Reproduce the listing below verbatim, line for line, but leave out the pictures.

====================

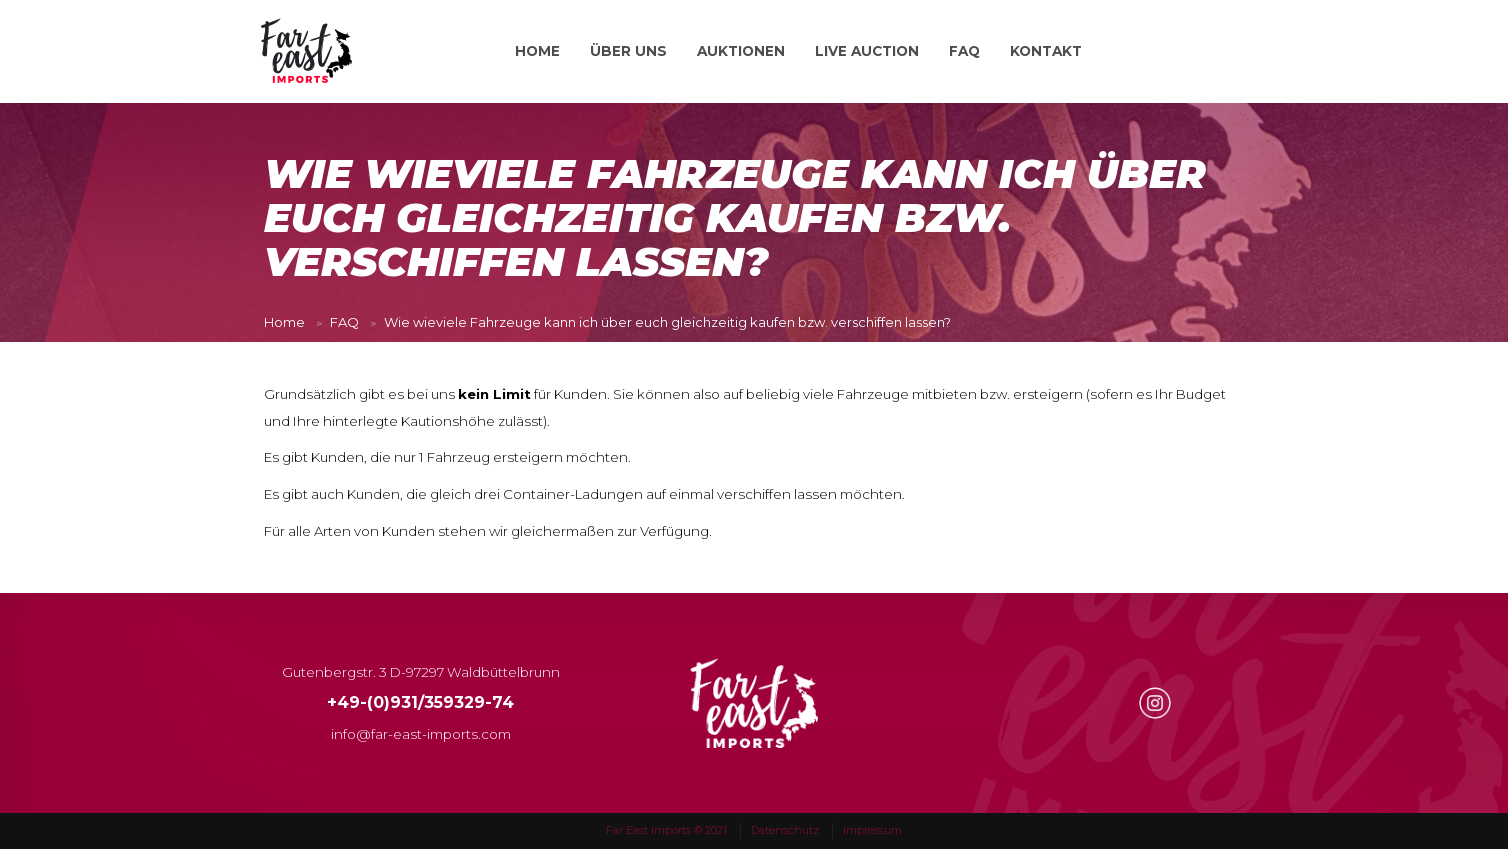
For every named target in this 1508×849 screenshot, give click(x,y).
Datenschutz (785, 830)
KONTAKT (1046, 51)
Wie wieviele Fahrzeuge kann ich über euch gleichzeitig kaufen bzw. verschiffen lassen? (667, 322)
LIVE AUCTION (867, 51)
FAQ (964, 51)
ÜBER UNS (628, 51)
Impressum (872, 830)
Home (284, 322)
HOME (537, 51)
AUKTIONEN (741, 51)
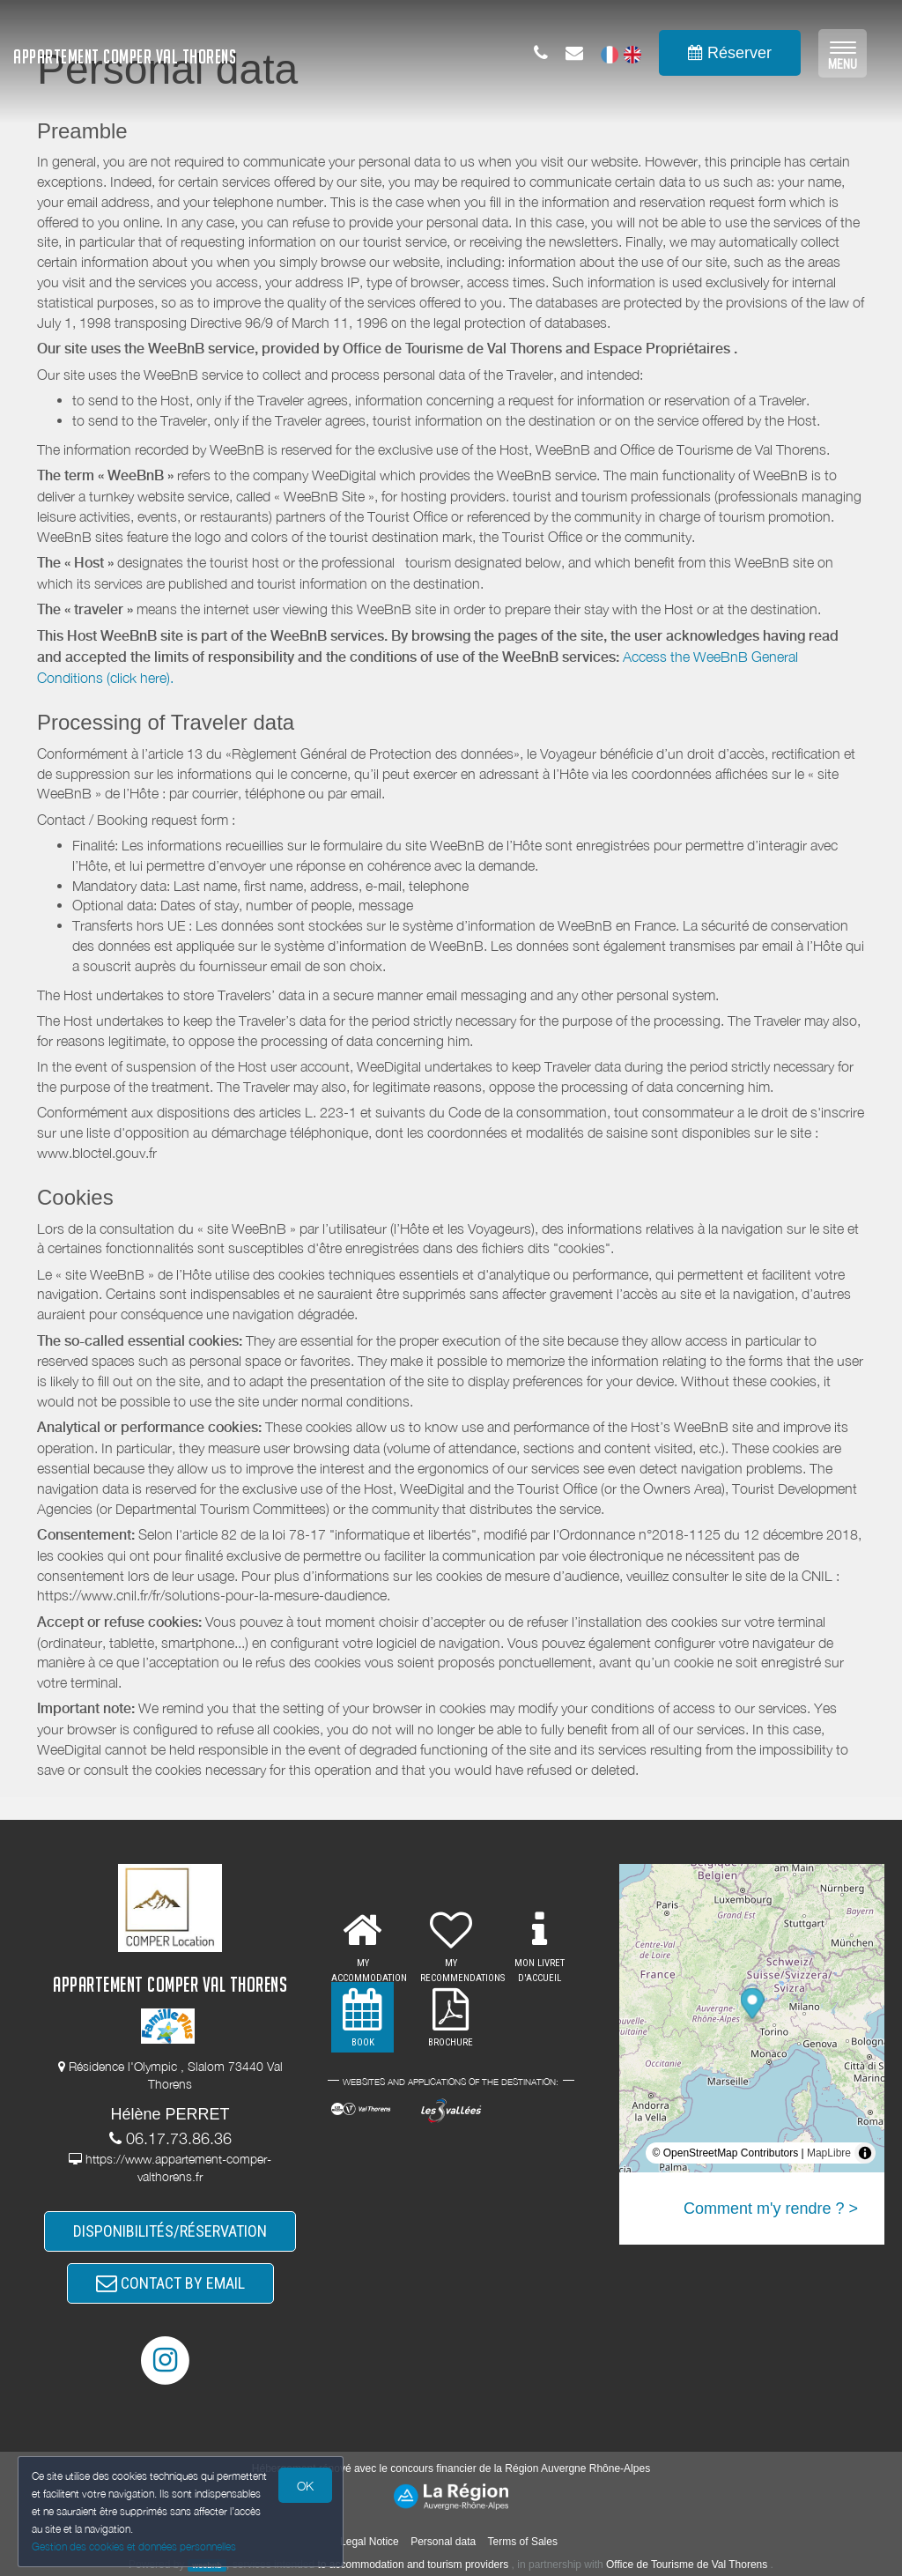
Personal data (443, 2541)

====================

Result of the exercise:
For every named target in this 1508×849 screenshot, give click(x,y).
Datenschutz (785, 830)
KONTAKT (1046, 51)
Wie wieviele Fahrzeuge kann ich über euch gleichzeitig kaufen bzw. verschiffen lassen? (667, 322)
LIVE AUCTION (867, 51)
FAQ (964, 51)
ÜBER UNS (628, 51)
Impressum (872, 830)
Home (284, 322)
HOME (537, 51)
AUKTIONEN (741, 51)
Personal data (443, 2541)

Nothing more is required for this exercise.